● Requirement: Reproduce the records starting at the line that contains "Privacy Policy (129, 1611)" and running to the last line, exactly and in full.

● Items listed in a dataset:
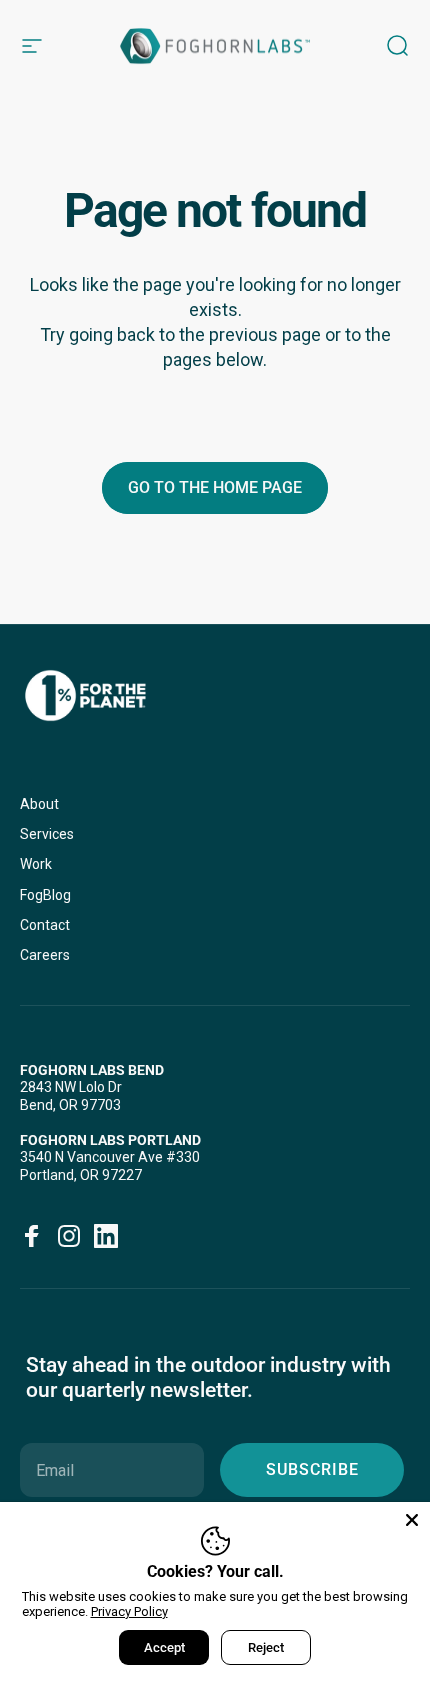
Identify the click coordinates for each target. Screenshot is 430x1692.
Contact (45, 925)
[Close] (412, 1520)
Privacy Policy (129, 1611)
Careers (45, 955)
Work (36, 864)
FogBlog (45, 895)
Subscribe (312, 1469)
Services (47, 834)
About (39, 804)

● Solution to this exercise:
Privacy Policy (129, 1611)
Careers (45, 955)
Work (36, 864)
FogBlog (45, 895)
Subscribe (312, 1469)
Services (47, 834)
About (39, 804)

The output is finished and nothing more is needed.